> _RECORDS PROVIDED_
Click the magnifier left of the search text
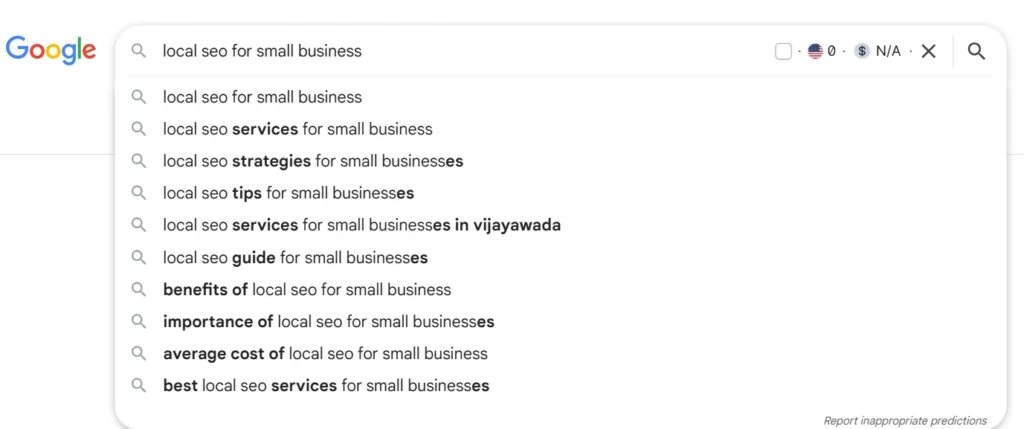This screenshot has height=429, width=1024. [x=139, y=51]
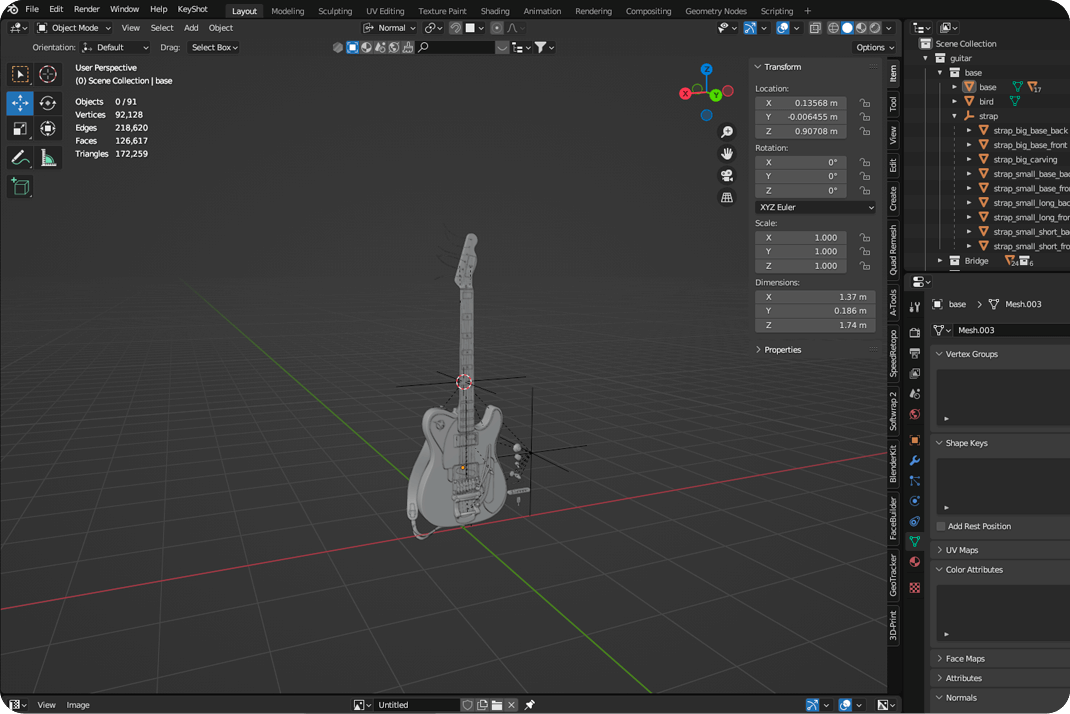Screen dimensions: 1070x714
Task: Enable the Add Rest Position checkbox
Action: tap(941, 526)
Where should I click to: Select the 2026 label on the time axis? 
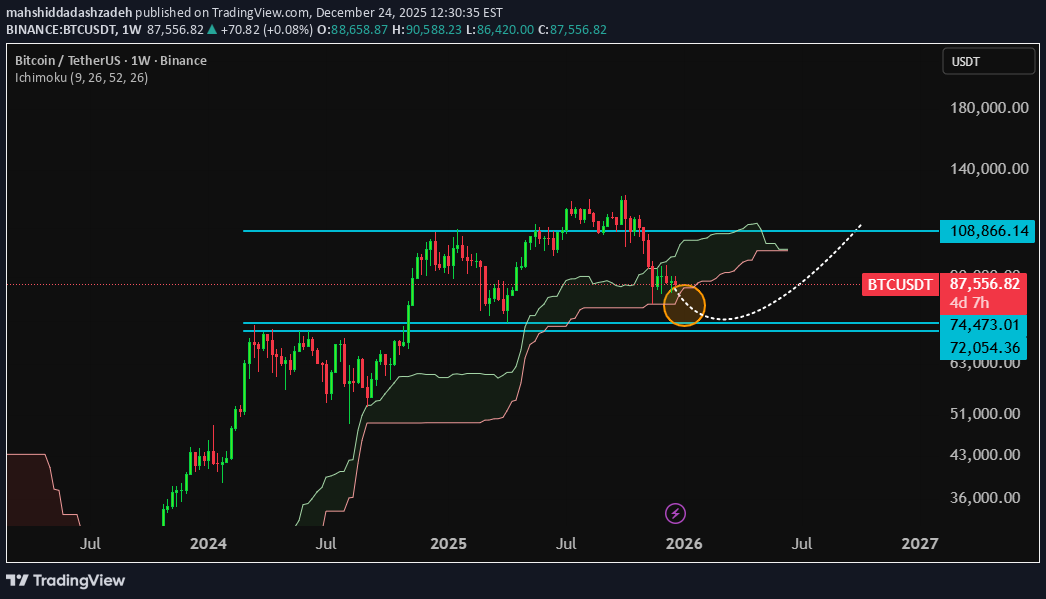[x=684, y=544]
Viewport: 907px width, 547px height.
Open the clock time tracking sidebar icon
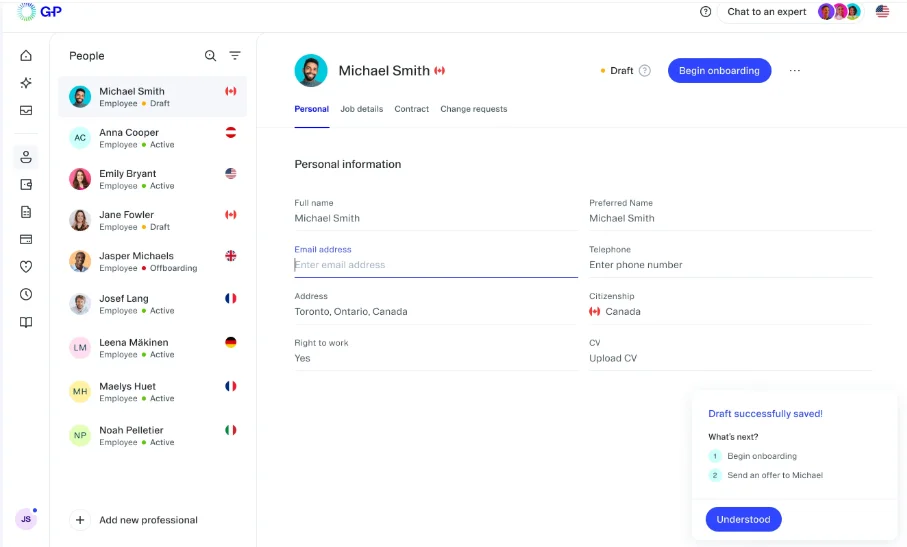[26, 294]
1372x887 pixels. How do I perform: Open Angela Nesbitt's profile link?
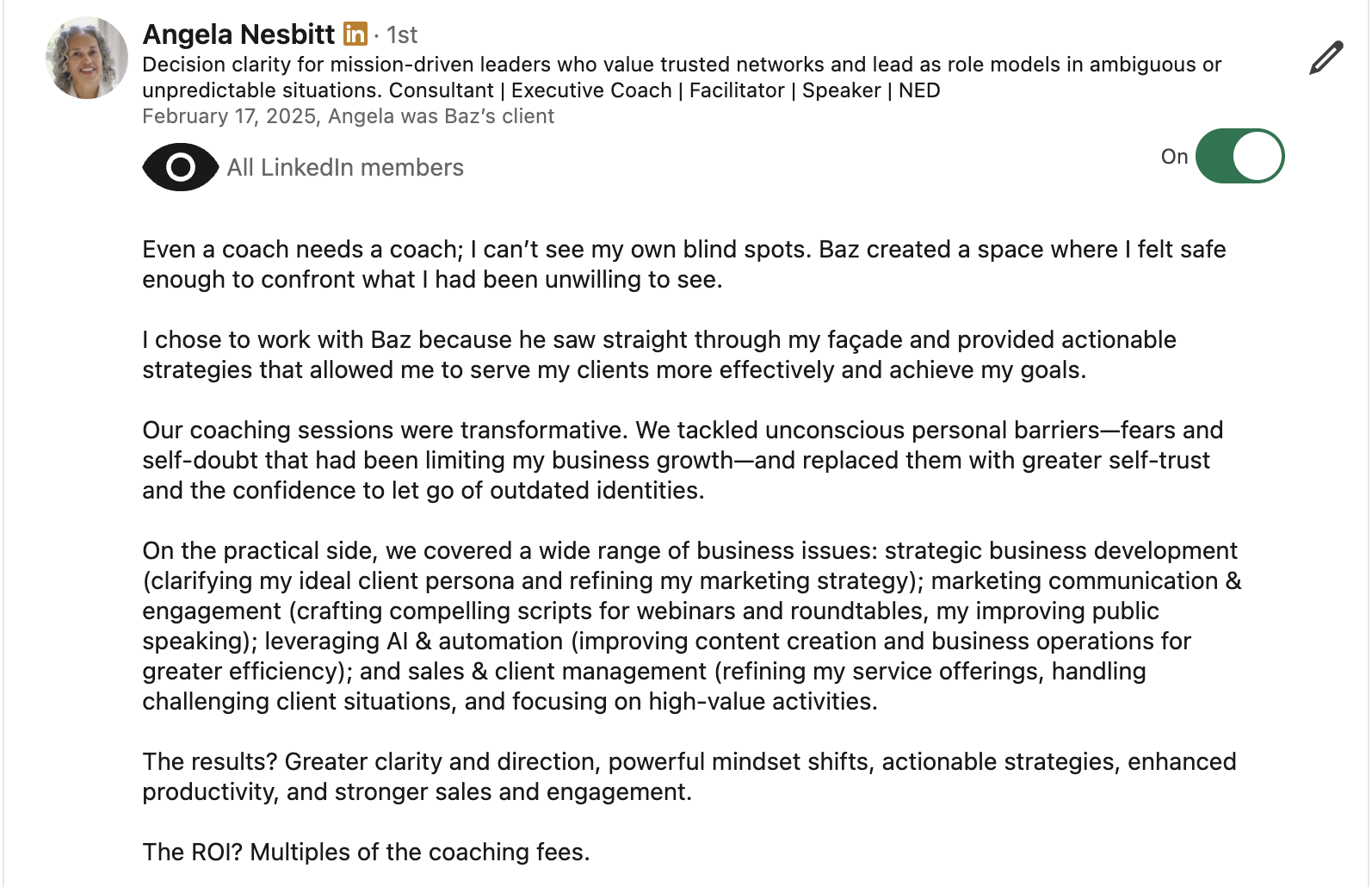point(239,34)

--

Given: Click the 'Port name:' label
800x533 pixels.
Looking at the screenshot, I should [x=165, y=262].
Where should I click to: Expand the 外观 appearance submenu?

---

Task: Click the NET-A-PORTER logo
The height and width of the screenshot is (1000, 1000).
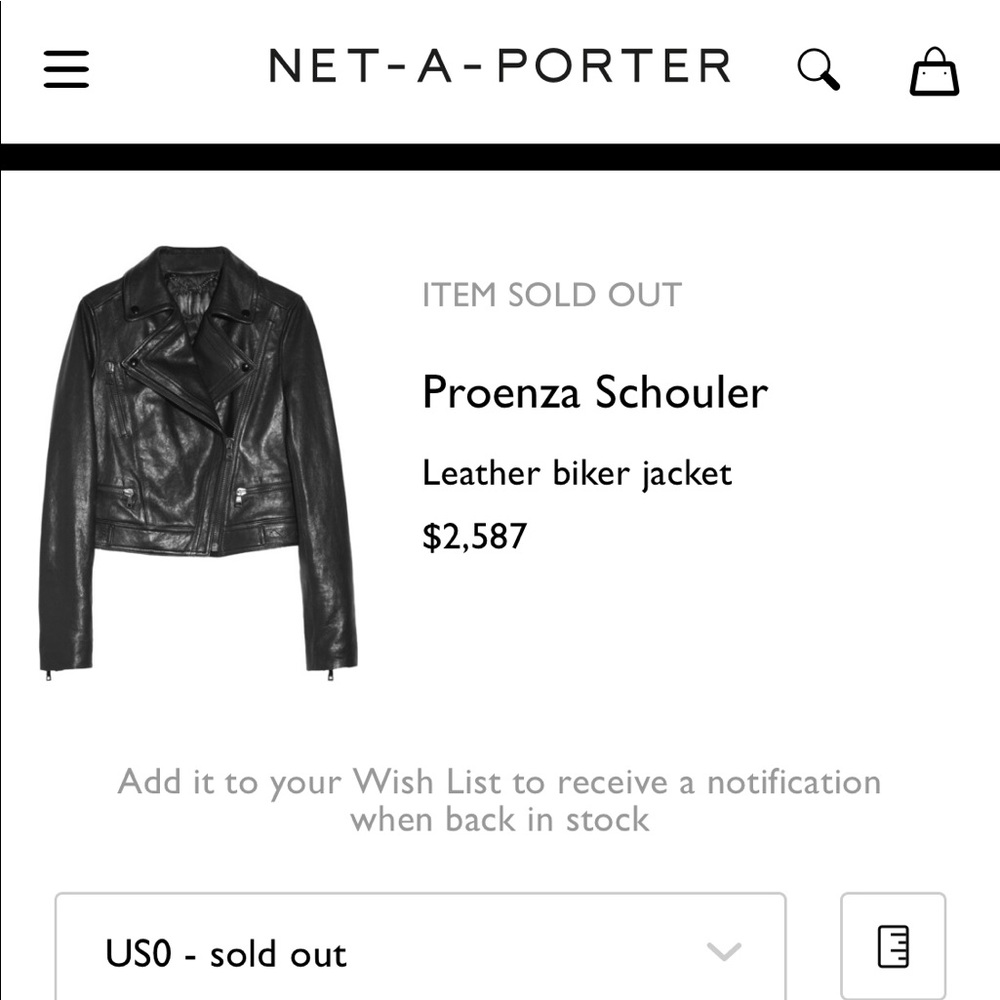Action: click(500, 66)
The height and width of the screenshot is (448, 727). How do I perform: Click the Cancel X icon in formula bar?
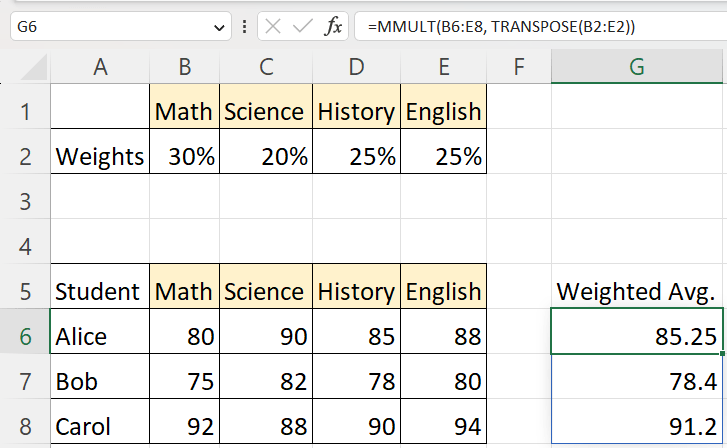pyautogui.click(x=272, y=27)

> _TO DO_
Extract, without any images, the part of the material above that opens with the line containing "Click the magnifier left of the search text" and closes with the line containing "Viewport: 907px width, 547px height.", both lines included.

> _OUTPUT BELOW_
Click the magnifier left of the search text
This screenshot has height=429, width=1024. [x=139, y=51]
Screen dimensions: 1070x714
Task: Enable the Add Rest Position checkbox
Action: tap(941, 526)
Where should I click to: Select the 2026 label on the time axis? 
[x=684, y=544]
Viewport: 907px width, 547px height.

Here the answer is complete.